In a way, these works challenge the prevailing rhetoric of the Internet as a site of instantaneous communication, global exchange and technological revolution. The dissolution of geographical boundaries might lead to a parallel breakdown of social and ethical ones. To the online user, repercussions are meaningless, or rather, merely virtual. Likewise, such unrestrained freedom of expression can induce a sense of overwhelming stasis, a realisation that if ‘the medium is the message’, then having any actual content to communicate seems irrelevant. Take, for example, Oliver Laric’s 5050 (2007), a montage of music fans cut together to reenact a song by the rap artist 50 Cent. Cute, but hardly anything that couldn’t be seen on You Tube. Instead, the work feels merely like a celebration of the fact that one can contribute, can participate, in the gesture, even if the act itself doesn’t say anything of note.
 
In a way, such appropriation of online sites is unnecessary. Video art has already colonised this territory of the provisional, low­‐budget, short­‐form and endlessly inventive work. The best example of this comes through in a brief and punchy work by the artist(s?) Mice Hell. Suckbrillen (2009) shows a young woman wearing goggles with baby dummies attached in place of eyes, as a couple frantically suckle the rubber nipples.
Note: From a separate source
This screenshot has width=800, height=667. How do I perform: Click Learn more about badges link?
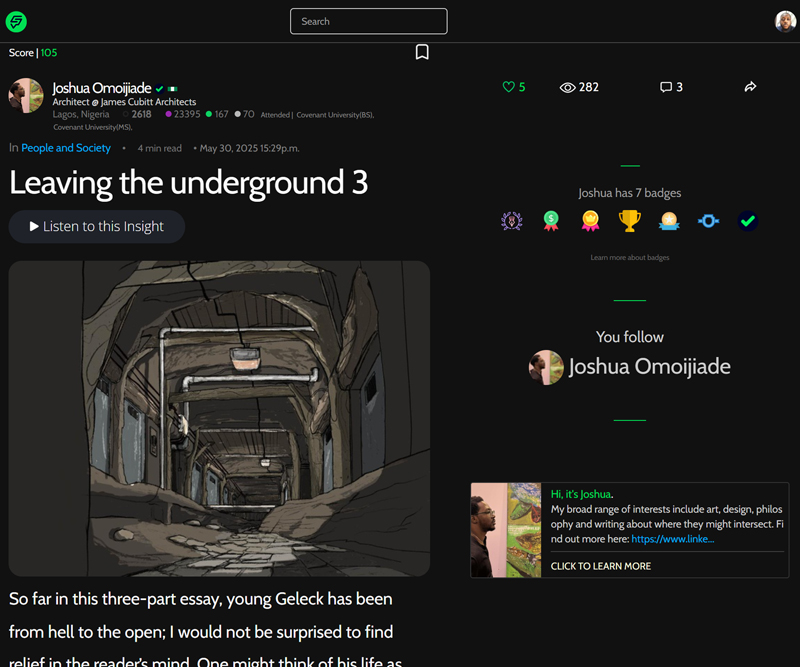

The work evokes the darkly comic, early performance videos of Cheryl Donegan, yet the cutaway shots of the artists struggling to keep a straight face, and the soundtrack of giggling, slurping noises, gives the video the feel of a homemade experiment. It might be amateurish, even crude, but its unsettling simplicity confirms the possibilities inherent in both the video format and the exhibition itself.
 
 
The EYE‐KEA Project was on view 17–25 April 2010.